:: What you will do ::
Up to and including the line with "You are a computer-use agent. 1456x819", reproduce the listing below exactly, beginning at its first line.

──────── Materials provided

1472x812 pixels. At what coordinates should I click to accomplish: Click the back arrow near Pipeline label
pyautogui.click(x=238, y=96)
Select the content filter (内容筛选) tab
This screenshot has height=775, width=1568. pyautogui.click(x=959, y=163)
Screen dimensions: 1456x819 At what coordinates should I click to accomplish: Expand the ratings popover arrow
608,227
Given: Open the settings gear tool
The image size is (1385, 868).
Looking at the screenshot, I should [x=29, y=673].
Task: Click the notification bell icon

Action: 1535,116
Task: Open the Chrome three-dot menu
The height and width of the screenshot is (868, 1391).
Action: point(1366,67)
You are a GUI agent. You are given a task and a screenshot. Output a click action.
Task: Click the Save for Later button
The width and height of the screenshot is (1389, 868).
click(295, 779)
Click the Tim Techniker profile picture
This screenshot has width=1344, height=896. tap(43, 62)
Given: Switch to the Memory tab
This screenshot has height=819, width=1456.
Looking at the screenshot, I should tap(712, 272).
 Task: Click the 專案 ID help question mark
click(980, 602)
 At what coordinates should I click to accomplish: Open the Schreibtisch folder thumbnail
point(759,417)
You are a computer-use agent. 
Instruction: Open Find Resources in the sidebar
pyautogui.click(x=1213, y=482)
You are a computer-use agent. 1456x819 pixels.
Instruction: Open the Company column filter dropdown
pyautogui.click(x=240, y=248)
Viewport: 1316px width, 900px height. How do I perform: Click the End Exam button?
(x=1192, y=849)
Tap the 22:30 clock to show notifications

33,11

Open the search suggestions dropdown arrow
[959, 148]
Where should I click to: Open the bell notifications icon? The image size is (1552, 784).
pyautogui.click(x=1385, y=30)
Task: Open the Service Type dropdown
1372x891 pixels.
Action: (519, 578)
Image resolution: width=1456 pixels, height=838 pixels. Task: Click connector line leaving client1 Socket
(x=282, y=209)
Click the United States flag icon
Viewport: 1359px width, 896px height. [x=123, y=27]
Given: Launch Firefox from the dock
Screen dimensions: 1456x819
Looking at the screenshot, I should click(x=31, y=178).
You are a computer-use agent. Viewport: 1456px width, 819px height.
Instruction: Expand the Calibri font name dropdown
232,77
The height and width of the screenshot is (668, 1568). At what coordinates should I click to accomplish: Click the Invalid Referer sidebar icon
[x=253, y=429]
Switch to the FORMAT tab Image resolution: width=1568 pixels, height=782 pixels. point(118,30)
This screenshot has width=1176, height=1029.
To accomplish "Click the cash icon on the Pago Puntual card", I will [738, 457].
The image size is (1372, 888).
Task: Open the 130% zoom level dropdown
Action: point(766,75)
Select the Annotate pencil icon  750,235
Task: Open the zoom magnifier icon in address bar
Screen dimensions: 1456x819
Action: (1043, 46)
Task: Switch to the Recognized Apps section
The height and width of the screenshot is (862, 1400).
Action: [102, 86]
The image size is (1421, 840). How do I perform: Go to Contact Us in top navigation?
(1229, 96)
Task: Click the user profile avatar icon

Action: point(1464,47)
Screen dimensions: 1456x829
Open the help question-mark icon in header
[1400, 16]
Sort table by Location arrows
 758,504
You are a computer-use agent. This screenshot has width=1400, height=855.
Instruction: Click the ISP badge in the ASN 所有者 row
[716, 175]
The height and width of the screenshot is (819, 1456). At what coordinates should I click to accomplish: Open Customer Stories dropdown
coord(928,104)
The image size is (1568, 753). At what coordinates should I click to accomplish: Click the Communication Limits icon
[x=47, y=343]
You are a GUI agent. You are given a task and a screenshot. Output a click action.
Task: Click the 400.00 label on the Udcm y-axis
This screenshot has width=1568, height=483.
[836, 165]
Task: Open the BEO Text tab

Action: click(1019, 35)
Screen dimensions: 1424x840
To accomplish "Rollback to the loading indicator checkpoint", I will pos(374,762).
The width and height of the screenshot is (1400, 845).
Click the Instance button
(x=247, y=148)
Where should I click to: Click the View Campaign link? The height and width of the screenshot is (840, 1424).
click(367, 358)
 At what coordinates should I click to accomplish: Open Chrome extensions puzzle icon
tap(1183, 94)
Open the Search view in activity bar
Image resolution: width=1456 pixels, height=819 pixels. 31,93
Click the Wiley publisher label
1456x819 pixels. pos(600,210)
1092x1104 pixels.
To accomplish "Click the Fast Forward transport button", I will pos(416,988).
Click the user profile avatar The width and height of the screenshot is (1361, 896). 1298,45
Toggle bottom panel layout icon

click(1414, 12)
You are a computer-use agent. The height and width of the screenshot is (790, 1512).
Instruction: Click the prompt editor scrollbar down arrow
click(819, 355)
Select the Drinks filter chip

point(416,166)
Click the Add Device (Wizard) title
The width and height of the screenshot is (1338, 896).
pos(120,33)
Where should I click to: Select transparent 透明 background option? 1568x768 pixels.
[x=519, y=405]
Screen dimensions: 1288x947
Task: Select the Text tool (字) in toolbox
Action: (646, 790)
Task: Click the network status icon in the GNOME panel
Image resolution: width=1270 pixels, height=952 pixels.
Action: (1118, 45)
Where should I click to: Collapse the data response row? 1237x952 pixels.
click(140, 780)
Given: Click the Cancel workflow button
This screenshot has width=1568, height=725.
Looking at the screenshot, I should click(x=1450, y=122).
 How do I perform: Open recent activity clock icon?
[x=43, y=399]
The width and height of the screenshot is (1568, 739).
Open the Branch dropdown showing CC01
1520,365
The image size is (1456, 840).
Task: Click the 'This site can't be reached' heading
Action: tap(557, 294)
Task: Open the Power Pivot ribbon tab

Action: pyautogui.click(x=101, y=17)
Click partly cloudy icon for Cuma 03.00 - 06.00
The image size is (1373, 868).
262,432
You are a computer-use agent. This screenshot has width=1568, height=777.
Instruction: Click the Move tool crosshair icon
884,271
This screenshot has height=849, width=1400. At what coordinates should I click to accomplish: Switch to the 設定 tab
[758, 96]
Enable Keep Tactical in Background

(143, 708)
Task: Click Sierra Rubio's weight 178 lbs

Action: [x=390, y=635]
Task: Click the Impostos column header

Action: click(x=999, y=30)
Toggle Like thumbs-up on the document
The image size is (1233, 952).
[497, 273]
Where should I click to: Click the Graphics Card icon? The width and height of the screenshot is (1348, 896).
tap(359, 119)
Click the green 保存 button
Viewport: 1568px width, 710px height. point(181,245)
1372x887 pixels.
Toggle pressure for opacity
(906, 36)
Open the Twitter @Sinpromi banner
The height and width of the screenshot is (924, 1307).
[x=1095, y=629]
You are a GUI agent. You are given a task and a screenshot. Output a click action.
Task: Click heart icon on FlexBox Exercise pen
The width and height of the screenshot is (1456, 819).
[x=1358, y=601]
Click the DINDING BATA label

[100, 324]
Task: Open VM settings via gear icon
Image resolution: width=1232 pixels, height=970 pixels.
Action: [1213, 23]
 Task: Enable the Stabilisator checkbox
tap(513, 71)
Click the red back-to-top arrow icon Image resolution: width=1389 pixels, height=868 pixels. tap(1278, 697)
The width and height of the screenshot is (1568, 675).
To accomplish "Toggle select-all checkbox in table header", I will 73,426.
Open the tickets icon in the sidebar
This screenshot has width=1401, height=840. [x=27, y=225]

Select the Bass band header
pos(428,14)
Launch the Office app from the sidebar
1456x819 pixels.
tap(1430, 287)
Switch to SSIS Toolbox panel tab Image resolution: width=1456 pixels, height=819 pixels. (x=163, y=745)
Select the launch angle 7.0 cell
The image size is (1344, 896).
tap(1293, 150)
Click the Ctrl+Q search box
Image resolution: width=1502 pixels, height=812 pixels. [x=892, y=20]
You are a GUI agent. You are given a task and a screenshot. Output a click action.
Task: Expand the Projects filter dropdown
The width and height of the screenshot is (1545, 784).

────────────────

:: Solution below ::
1472x812 pixels. At what coordinates should I click to accomplish: Click the back arrow near Pipeline label
pyautogui.click(x=238, y=96)
Select the content filter (内容筛选) tab
This screenshot has height=775, width=1568. pyautogui.click(x=959, y=163)
Screen dimensions: 1456x819 At what coordinates should I click to accomplish: Expand the ratings popover arrow
608,227
Given: Open the settings gear tool
The image size is (1385, 868).
Looking at the screenshot, I should [x=29, y=673].
Task: Click the notification bell icon

Action: 1535,116
Task: Open the Chrome three-dot menu
The height and width of the screenshot is (868, 1391).
Action: point(1366,67)
You are a GUI agent. You are given a task and a screenshot. Output a click action.
Task: Click the Save for Later button
The width and height of the screenshot is (1389, 868).
click(295, 779)
Click the Tim Techniker profile picture
This screenshot has width=1344, height=896. tap(43, 62)
Given: Switch to the Memory tab
This screenshot has height=819, width=1456.
Looking at the screenshot, I should tap(712, 272).
 Task: Click the 專案 ID help question mark
click(980, 602)
 At what coordinates should I click to accomplish: Open the Schreibtisch folder thumbnail
point(759,417)
You are a computer-use agent. 
Instruction: Open Find Resources in the sidebar
pyautogui.click(x=1213, y=482)
You are a computer-use agent. 1456x819 pixels.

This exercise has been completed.